Back to opinions
Rule 23 Civil Business Law 2nd District

Harris N.A. v. Chicago Title Land Trust Company

Court IL Appellate, 2nd District
Filed Tuesday, June 2, 2026
Citation 2026 IL App (2d) 250303

Key Takeaways

  • 1 Expert testimony relying on an unreliable appraisal cannot establish proximate cause in a breach of fiduciary duty claim.
  • 2 Consolidated cases lose individual identity, making interlocutory orders reviewable only after final resolution of all consolidated matters.
  • 3 Relevant for business litigators handling derivative actions, fiduciary duty claims, or appellate jurisdiction questions in consolidated proceedings.

Summary

William Graft, Sr. and his brother Michael Graft, Jr. were co-owners of two real estate development entities that undertook the Tallgrass residential development in Barrington, Illinois. After Harris Bank filed a foreclosure action in 2009 on over $13.5 million in outstanding debt, William filed a cross-complaint alleging Michael breached fiduciary duties by concealing a loan default, entering a secret consent-foreclosure agreement with Harris Bank, and selling a lot below the agreed price. Following a bench trial, the trial court found Michael had breached his fiduciary duties but that those breaches did not proximately cause the entities' injuries. William appealed both that ruling and a 2019 Cook County order denying him leave to file a third amended complaint.
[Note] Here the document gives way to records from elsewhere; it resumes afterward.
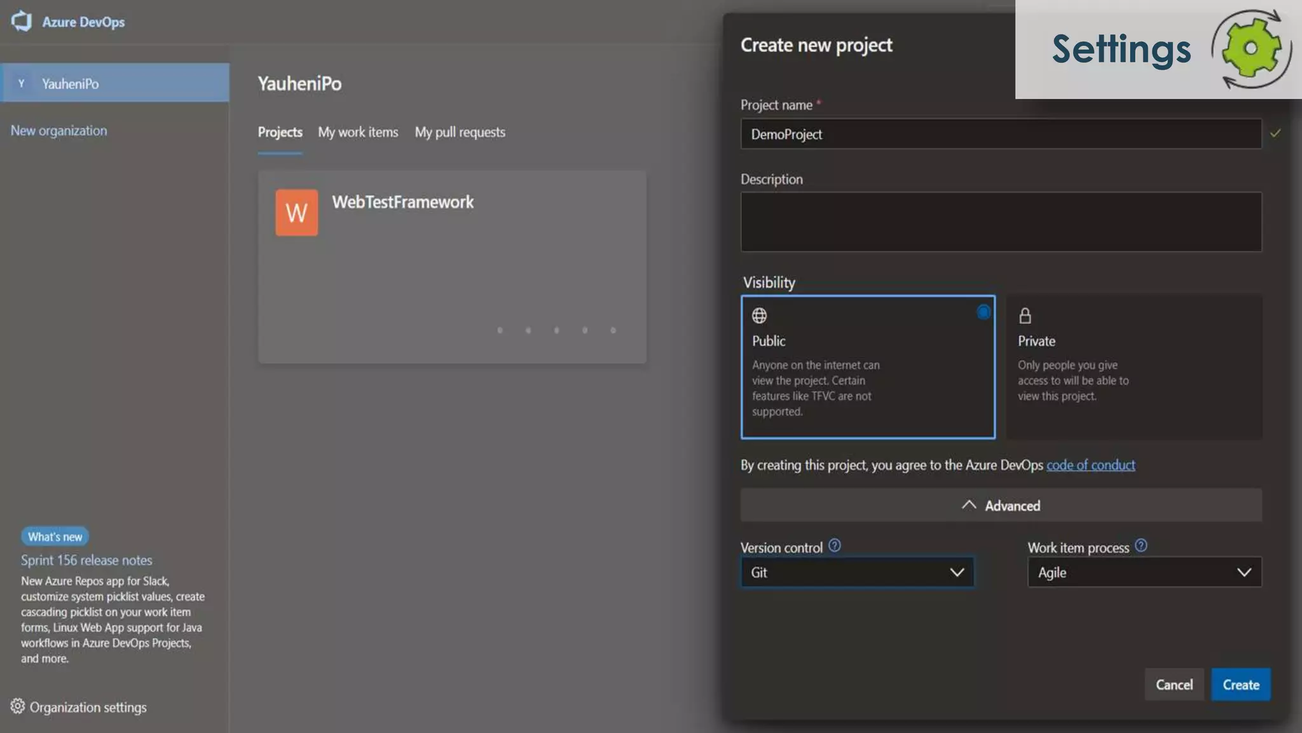Click the Organization settings gear icon
Image resolution: width=1302 pixels, height=733 pixels.
(17, 706)
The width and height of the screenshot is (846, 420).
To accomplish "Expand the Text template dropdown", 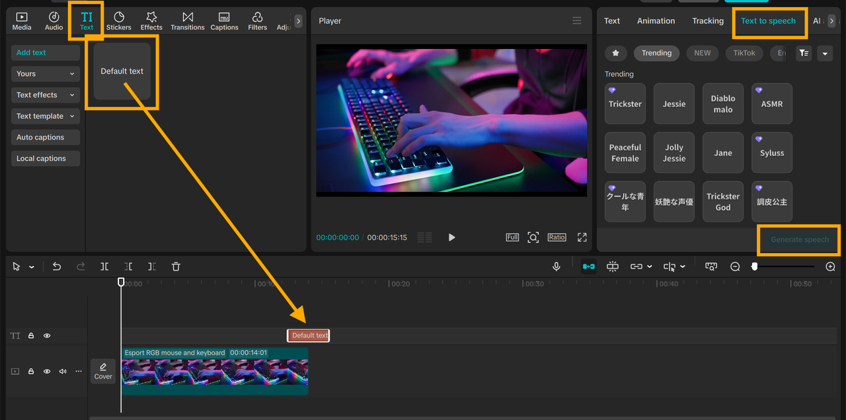I will [45, 116].
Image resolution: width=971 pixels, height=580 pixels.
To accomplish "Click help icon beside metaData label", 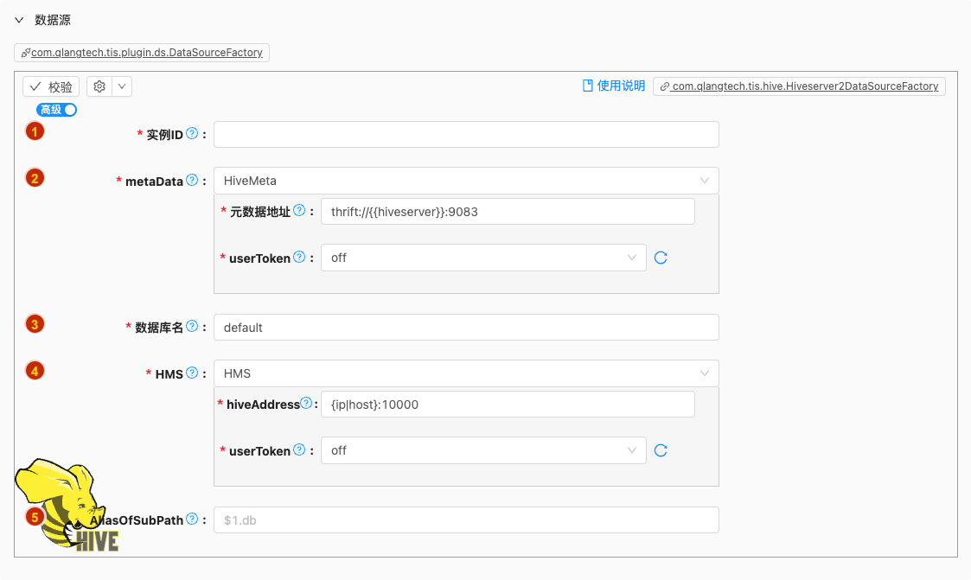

The appellate court affirmed on all three issues. On proximate cause, the court held that the trial court's finding was not against the manifest weight of the evidence because William's expert testimony on bridge loan availability depended entirely on an appraisal the trial court found unreliable — one that adopted 2006 peak-market valuations, used no comparable Lake County sales, ignored litigation effects, and assumed an ahistorical lot-sales rate. On jurisdiction, the court held that consolidation of the separate actions into a single suit caused each case to lose its individual identity, making the 2019 order reviewable upon final resolution in 2025. On the motion to amend, the court found William forfeited his arguments by failing to adequately brief the Loyola factors under Rule 341(h)(7).

This decision is significant for business litigators because it underscores that expert testimony in fiduciary duty cases must rest on independently reliable foundations, and that inadequate appellate briefing on multi-factor tests will result in forfeiture regardless of the underlying merits.

Key Holdings

1. A trial court's finding that breaches of fiduciary duty did not proximately cause the plaintiff's injuries is not against the manifest weight of the evidence where the expert testimony supporting causation relies entirely on an appraisal the trial court found unreliable on multiple independent grounds.

2. When separate actions are consolidated into a single suit, each case loses its individual identity, and interlocutory orders entered in those cases are not separately appealable until all issues in the consolidated proceeding are finally resolved — no Rule 304(a) finding is required for the earlier orders to become reviewable at that time.

3. A party forfeits appellate review of a trial court's denial of leave to amend under the Loyola factors when the appellate brief fails to identify specific defects in the existing pleading, offers no explanation for a lengthy delay in filing, and presents unintelligible argument on one or more of the required factors, in violation of Illinois Supreme Court Rule 341(h)(7).